According to the Supreme Court, this proceeding was timely commenced within one year because "the determination in question became final on or about November 7, 1985, when the Appellate Division, First Department, reversed a Special Term order that had, upon reargument, granted the petition to vacate the arbitrator’s award and denied the cross-motion to confirm that award (see, Matter of Country Wide Ins. Co. v Polednak, 114 AD2d 754)”. This was error. The determination in question, namely the arbitrator’s award, became final when the arbitrators themselves disposed of all considerations and objections, if any (see, Matter of Belli [Bender & Co.], 24 AD2d 72). At bar, the arbitrator’s final determination was made on February 21, 1984, when the master arbitrator refused Country-Wide’s request for review of the award. The limitations period commenced on February 27, 1984, the date of delivery of the arbitrator’s final determination (see, CPLR 7510). Consequently, unless the one-year period of limitation was tolled for approximately a 201A-month period, this proceeding to enforce the award, which was commenced November 7, 1986, was time barred.

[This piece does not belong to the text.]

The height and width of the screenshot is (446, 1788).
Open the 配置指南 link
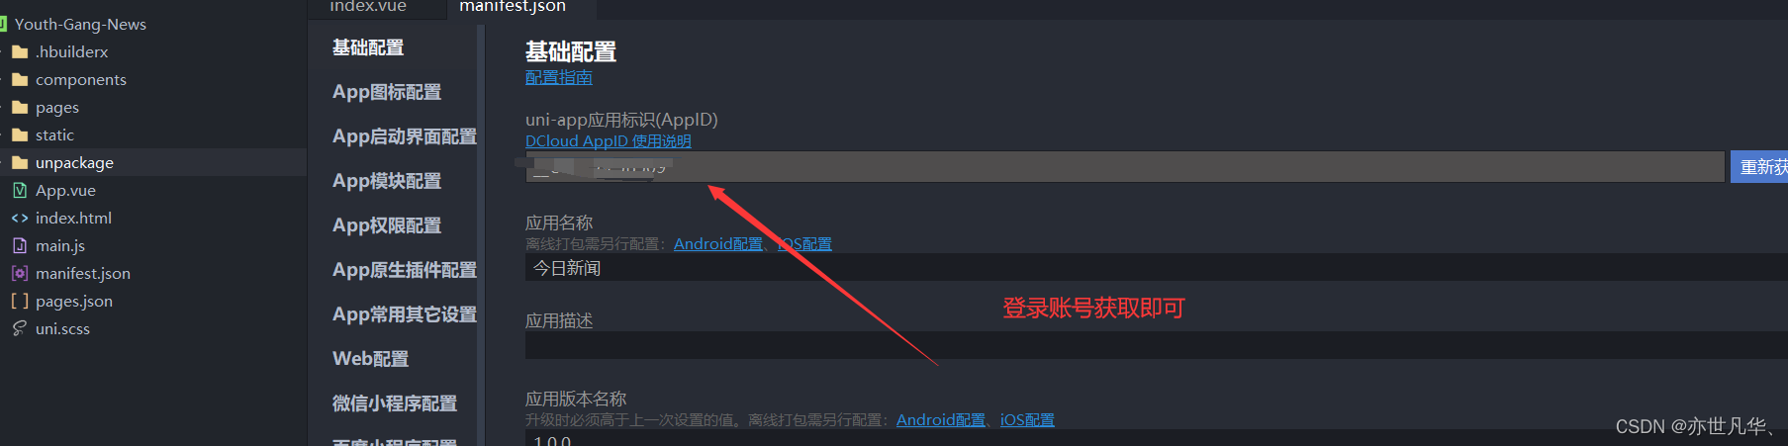click(x=559, y=77)
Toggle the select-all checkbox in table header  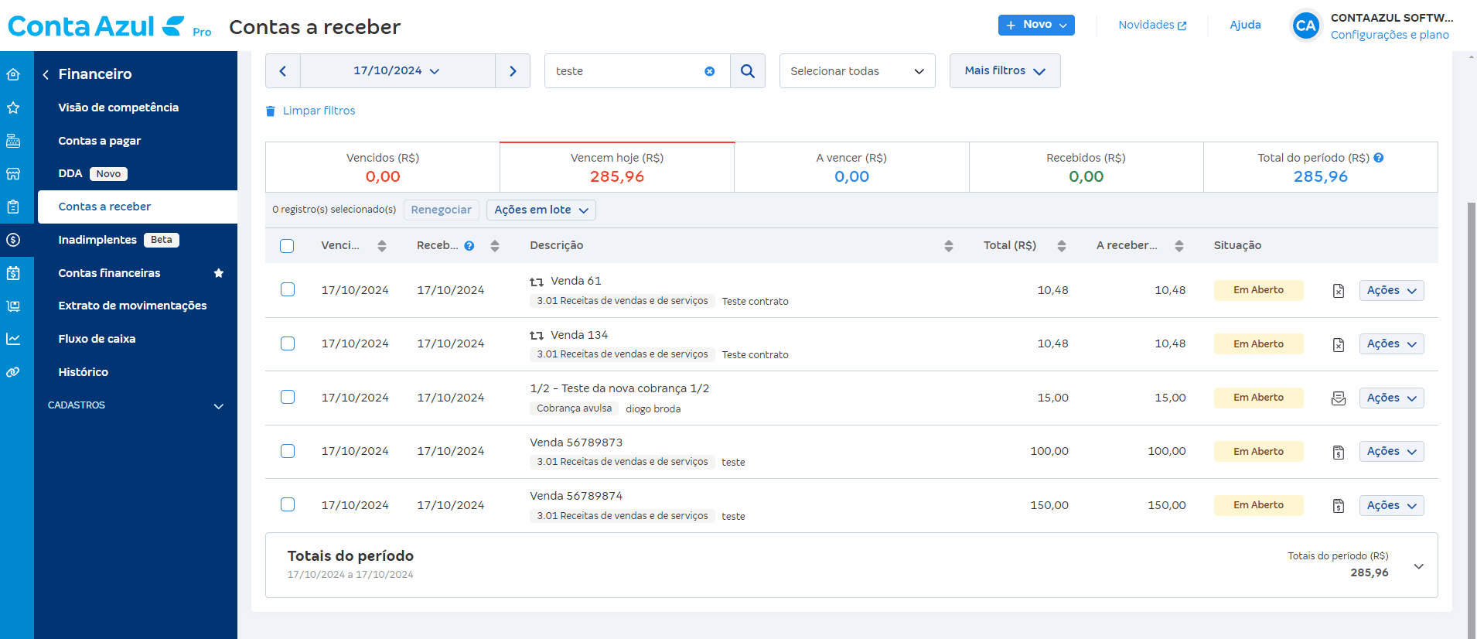pyautogui.click(x=287, y=246)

Although the Statute of Limitations in the instant proceeding was tolled from October 31, 1984 until November 7, 1985, the time from the vacatur of the award by the Supreme Court, New York County, until the reversal of the vacatur by the Appellate Division, First Department (see, Roldan v Allstate Ins. Co., 149 AD2d 20), the toll was only for 53 weeks. Consequently, this proceeding was brought after the limitations period expired.

Finally, we note that Country-Wide is not equitably es-topped from raising the Statute of Limitations defense where Polednak was not induced to refrain from commencing a timely action (see, Simcuski v Saeli, 44 NY2d 442). Mangano, J. P., Brown, Lawrence and Harwood, JJ., concur.